以前担当したお客様からのご相談。複数の関係者が絡む相続の問題に、覚悟を決めて、徹底的に向き合った。

中国九州営業部
広島エリアグループ
営 業(取材時)

原 祐一郎
2007年12月1日入社

STORY 01

9年越しのお客様との再会。

I様は9年ほど前に新築マンションへのお住替えのため、ご自宅の売却をお手伝いさせていただいて以降、年賀状などのやりとりを続けていた長いお付き合いをさせていただいているお客様でした。そのI様からある日、深刻なご相談をいただいたのです。「実は、親から相続する予定の不動産について親族と揉めています。親族のうちの1人が、懇意にしている税理士をこの話に巻き込んでおり、収拾がつかなくなってしまっています。どうかこの件を収めていただけないでしょうか」と。I様は、心臓病を患っておられ、このお話をされるだけでも呼吸困難になってしまうくらいお身体の具合が悪い状態でした。
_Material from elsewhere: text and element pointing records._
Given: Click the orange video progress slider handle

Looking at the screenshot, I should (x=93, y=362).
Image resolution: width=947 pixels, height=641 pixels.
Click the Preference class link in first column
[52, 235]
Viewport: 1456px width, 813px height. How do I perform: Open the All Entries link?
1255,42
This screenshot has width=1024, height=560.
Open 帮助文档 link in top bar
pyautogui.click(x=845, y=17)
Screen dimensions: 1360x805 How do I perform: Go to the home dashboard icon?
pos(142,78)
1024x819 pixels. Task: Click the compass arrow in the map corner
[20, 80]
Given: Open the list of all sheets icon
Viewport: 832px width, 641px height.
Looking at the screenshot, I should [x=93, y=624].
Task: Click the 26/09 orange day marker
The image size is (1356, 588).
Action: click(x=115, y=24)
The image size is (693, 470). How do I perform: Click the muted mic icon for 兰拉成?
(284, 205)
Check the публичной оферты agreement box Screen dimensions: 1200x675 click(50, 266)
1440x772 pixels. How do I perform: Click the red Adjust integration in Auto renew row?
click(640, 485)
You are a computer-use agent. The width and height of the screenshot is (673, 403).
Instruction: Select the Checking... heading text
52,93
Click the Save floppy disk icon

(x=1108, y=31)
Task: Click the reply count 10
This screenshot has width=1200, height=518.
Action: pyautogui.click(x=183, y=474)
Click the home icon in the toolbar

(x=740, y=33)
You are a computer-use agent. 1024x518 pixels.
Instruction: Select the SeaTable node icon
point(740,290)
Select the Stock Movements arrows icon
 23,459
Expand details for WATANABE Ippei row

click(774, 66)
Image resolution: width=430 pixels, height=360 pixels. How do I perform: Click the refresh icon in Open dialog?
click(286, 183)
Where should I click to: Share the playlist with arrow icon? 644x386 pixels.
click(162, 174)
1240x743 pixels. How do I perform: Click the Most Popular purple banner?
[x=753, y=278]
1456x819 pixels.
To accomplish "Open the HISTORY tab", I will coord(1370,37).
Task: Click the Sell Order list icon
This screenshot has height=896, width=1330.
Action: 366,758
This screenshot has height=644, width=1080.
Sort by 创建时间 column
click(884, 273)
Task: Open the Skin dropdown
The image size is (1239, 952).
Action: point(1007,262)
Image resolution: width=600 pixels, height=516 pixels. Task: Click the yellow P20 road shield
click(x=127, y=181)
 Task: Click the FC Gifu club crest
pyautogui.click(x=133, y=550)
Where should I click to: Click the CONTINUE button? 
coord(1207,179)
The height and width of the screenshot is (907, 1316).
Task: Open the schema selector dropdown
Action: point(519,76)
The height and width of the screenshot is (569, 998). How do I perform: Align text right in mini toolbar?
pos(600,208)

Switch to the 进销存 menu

私を信頼していただいた切なる思い…。その期待にお応えしたい。なんとかお悩みを解消して差し上げたいという気持ちが強く、私はこのご依頼に取り組むことを決意しました。関係者の方々に信頼していただくためにも、また客観的に公平性をもって関係者の方々一人ひとりを説得するためにも、知識は欠かせないものです。税の専門家が関わっているということもあり、まずは税法や民法などの法律の専門書をひらいて判例などを学び直すことから取り組みました。

STORY 02

謂れのない誹謗中傷にも耐える。

I様には3名のご兄弟がおり、I様を含めた4者が中心となる関係者でした。私は各ご家庭を一件一件まわり、I様以外の方たちが考えておられることを丁寧にヒアリングしました。相続問題が発生した場合、皆それぞれに強い想いがあるからこそ、ちょっとした意見の食い違いが話を複雑にしてしまいます。だからこそ関係者全員の話を聞き、その食い違いの原因を明らかにし、解決策を提案することが重要です。全ての関係者に等しくお話が伝わるよう、また正しく話を理解していただけるよう、解決に至るまでの約1年間、それぞれのご家庭に十数度足を運び対話を重ねました。ご兄弟は皆、70歳~80歳のご高齢。最初は、「いくらもらってこの仕事を引き受けたんだ」などと批判的な言葉を浴びることもありました。ですが、熱意をもって、客観的に冷静に対話を重ねる中で、約1年という時間をかけてご兄弟皆様の合意を得ることができました。

STORY 03

「私の重荷を半分背負ってくれて、本当に感謝しています」

この時I様からいただいた手紙や言葉は、今でも忘れることができません。「実は、今回の件を原さんにご相談すべきものか大変悩みました。もしも相談すれば、原さんはきっと私の重荷を半分背負って必死になってくださるに違いない。そういう方だから最終的に土地を売却できる話になるかどうかも分からないご相談などしない方が良いのではないか…。でも、原さんにご相談して本当によかった。本当に感謝しています」と手をついて言葉を詰まらせながらお話をされる姿に、私も感動して自然と涙が流れていました。
I様とはもちろん今も親交があり年の瀬にご挨拶にも伺っています。最初の出会いから何年、何十年経っても、お客様の人生のターニングポイントに、顔を思い浮かべていただけるのが、私たちの仕事の醍醐味です。